Definition

LLM

An LLM is a neural network trained on massive text corpora to predict the next token. Modern LLMs power coding agents, chat, and tool-using assistants.

A large language model (LLM) is a neural network — almost always a transformer — trained on very large text corpora to predict the next token given the previous tokens. "Large" here means billions to trillions of parameters. Modern LLMs like Claude, GPT, Gemini, Qwen, and Kimi are the engines behind every serious AI developer tool.

Why it matters

Every agentic coding CLI is just a thin orchestration loop around an LLM. When you run Claude Code, Codex CLI, or Qwen Code, the CLI packages your files and instructions into a prompt, sends it to an LLM, and interprets the response as tool use calls. The model is doing the thinking; the CLI is doing the plumbing.

Understanding LLMs — their context window, their tendency to hallucinate, the effect of a system prompt — makes you a better user of every AI coding tool, including the ones SpaceSpider hosts.

How it works

At inference time an LLM takes a sequence of input tokens and produces a probability distribution over the next token.
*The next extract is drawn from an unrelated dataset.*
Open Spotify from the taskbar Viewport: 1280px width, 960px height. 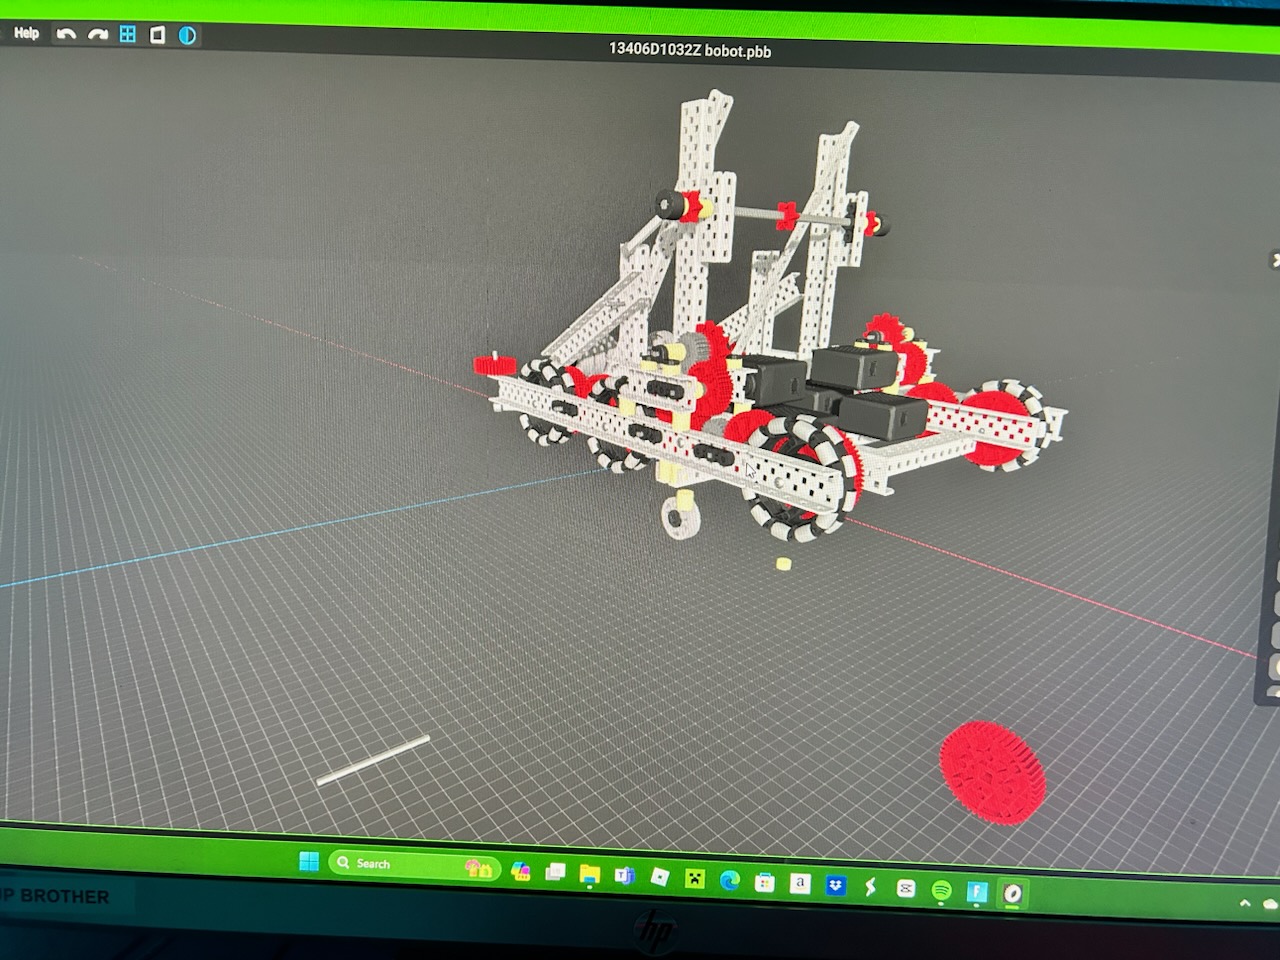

The client samples from that distribution (with temperature, top-p, top-k parameters tuning how random the pick is), appends the chosen token, and repeats. This happens one token at a time, which is why you see streaming output.

Key properties developers care about:

  • Context window — the maximum number of tokens a model can attend to (8k, 200k, 1M+)
  • Training cutoff — the date after which the model has no knowledge (without retrieval)
  • Capability tier — frontier vs. smaller/cheaper models, with tradeoffs in speed and cost
  • Tool use — whether the model can emit structured function calls

Post-training includes instruction tuning, RLHF, and often fine-tuning on code-specific data, which is what makes coding-specialized models good at diffs, compilation errors, and test output.

How it's used

In an agentic CLI loop:

  1. Client builds a prompt: system prompt + conversation history + available tools
  2. LLM emits text or a tool call
  3. Client executes the tool call, adds the result to the conversation
  4. Loop

Compression via RAG, embeddings, and context summarization keeps conversations productive across long tasks.

  • Token — the atomic unit LLMs operate on
  • Context window — how much the model can see at once
  • Hallucination — the failure mode you care about
  • Fine-tuning — how models get specialized
  • RAG — bolting external knowledge onto an LLM

FAQ

Can I run an LLM locally?

Yes — open-weights models (Llama, Qwen, Mistral, DeepSeek) run on consumer GPUs via llama.cpp, vLLM, or Ollama. Frontier closed models (Claude, GPT-4/5, Gemini Ultra) don't run locally.

Why are coding-specialized LLMs better at code?

They've seen far more code during training and are often fine-tuned on diffs, test cases, and error output. The architecture is the same; the data is what differs.